Bout arrived shortly before noon at Bangkok's five-star Sofitel Silom Hotel, a modern 38-story glass structure that towers above a traffic-congested, tree-lined street in the city's commercial district. He checked in at the front desk and made a 3 p.m. reservation for a conference room before retiring to his suite on the 14th floor. He remained there for several hours, perhaps taking the opportunity to catch up on sleep before rising at the appointed time to meet his FARC contacts. He took the elevator to the conference room on the 27th floor, where he and several other Russians, presumably the bodyguards Bout always kept close, watched hotel workers prepare food for the meeting and waited for their Colombian clients to appear. As is now well known, the FARC was nowhere to be found. Instead, as many as 50 Thai police, joined by special agents from the U.S. Drug Enforcement Administration, had been staking out the Sofitel since 5 a.m. in anticipation of Bout's arrival. What he believed to be members of the FARC, a Marxist rebel army involved with drug trafficking that appears on the U.S. State Department's list of foreign terrorist organizations, were actually undercover DEA informants. They had been stringing Bout along for several months with the false promise of buying sophisticated weapons systems from him. Police entered the conference room with weapons ready, but Bout and his men were unarmed and did not resist. Authorities handcuffed Bout and ushered him out the hotel's back entrance to a waiting vehicle. A Thai police officer who was there later told reporters that, upon being arrested, the Russian arms dealer said only, "The game is over."
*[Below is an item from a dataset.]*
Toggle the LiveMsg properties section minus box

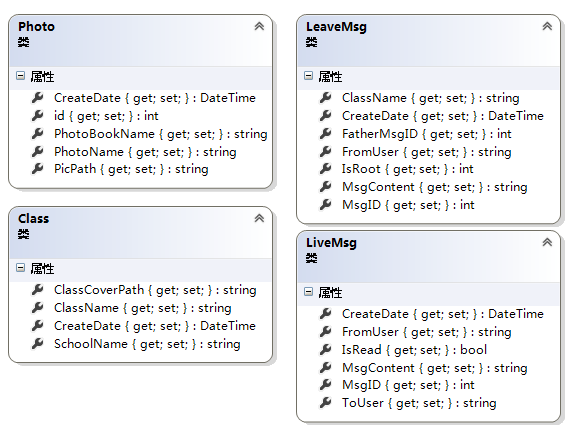pos(309,292)
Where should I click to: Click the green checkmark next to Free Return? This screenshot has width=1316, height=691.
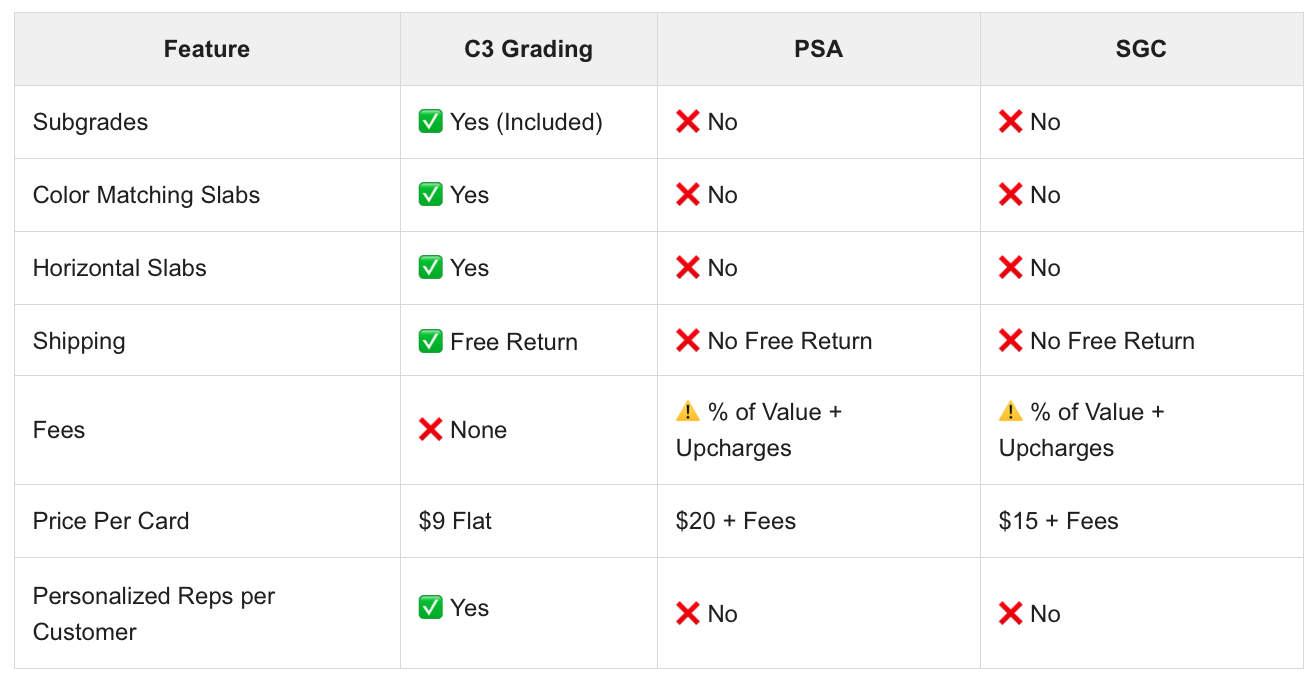tap(431, 341)
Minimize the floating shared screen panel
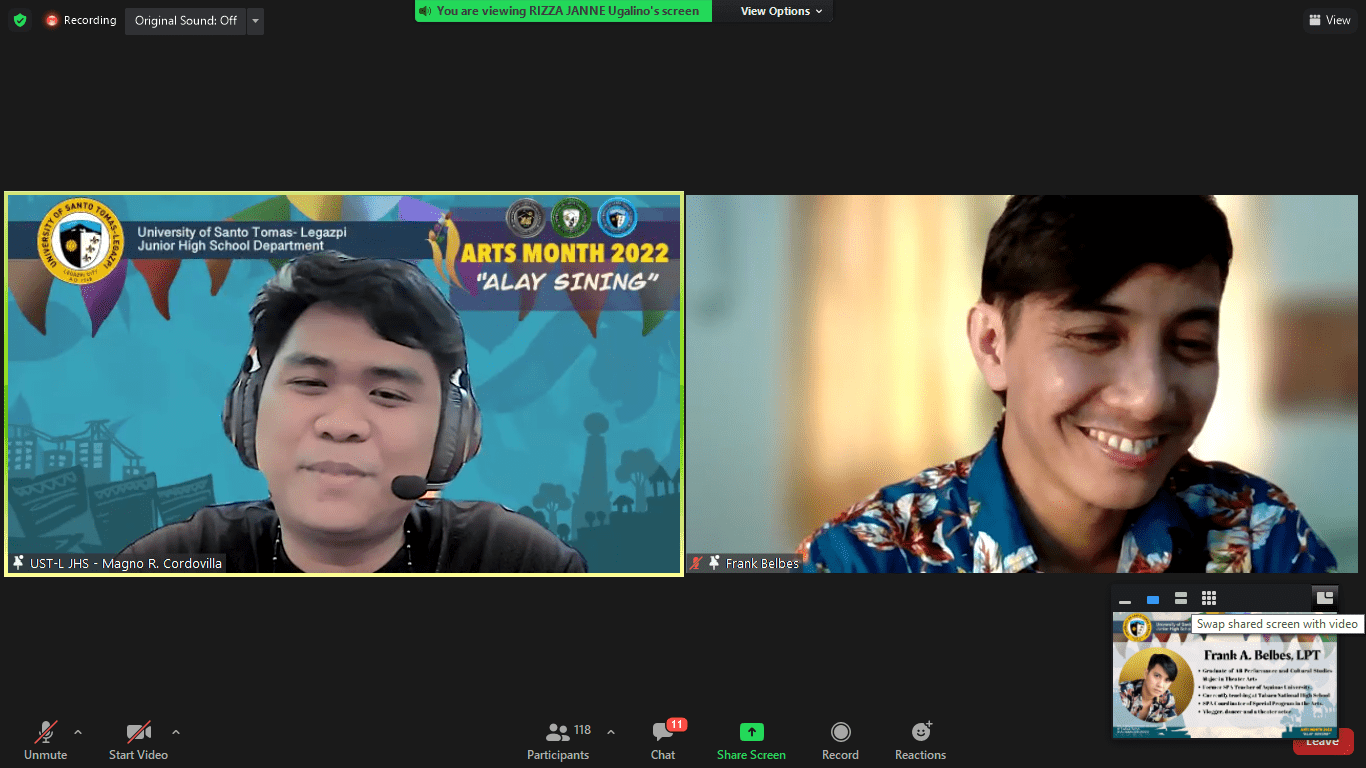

THE CHAIN OF EVENTS that brought Viktor Bout to Bangkok that morning had played out like moves in a high-stakes poker game, albeit one rigged in favor of Bout's opponents. What follows is the story of how the "Merchant of Death," so named for his role in fueling Third World conflicts with a seemingly inexhaustible supply of weapons and ammunition, was brought down by a months-long international DEA sting operation. Drawing on information from a newly unsealed U.S. federal indictment against Bout, interviews with experts in and out of government, and journalistic accounts of Bout's activities, this portrayal offers a glimpse not only of the inner workings of Bout's organization, but of how other transnational criminal enterprises—such as the mafia, drug cartels, and terrorist groups—do business in the global free market. "Victor Bout is a symbol of the modern world [and] a product of this post-Cold War era," says Mark Galeotti, a historian who has advised the British government on Russian organized crime. "He engages himself in all kinds of activities that wander backward and forward across the boundaries of legality." Willing to work for anyone, Bout's business divorced itself from any political, philosophical, or moral constraint. It delivered military cargo with equal enthusiasm to terrorists, guerrilla insurgents, rebel warlords, embattled dictatorships, legitimate businesses, humanitarian aid groups, and sovereign governments, including the United States. Indeed, to the U.S. military's subsequent embarrassment, Bout-controlled airlines, working on subcontract for firms like KBR and Federal Express, were found to have ferried personnel and supplies into Iraq in the years immediately following the 2003 invasion—a detail sure to figure prominently in Bout's defense if, as U.S. prosecutors have requested, he is extradited to stand trial in an American court. "That's one reason he was so elusive and difficult to catch," says Galeotti, "because he was so useful to so many people."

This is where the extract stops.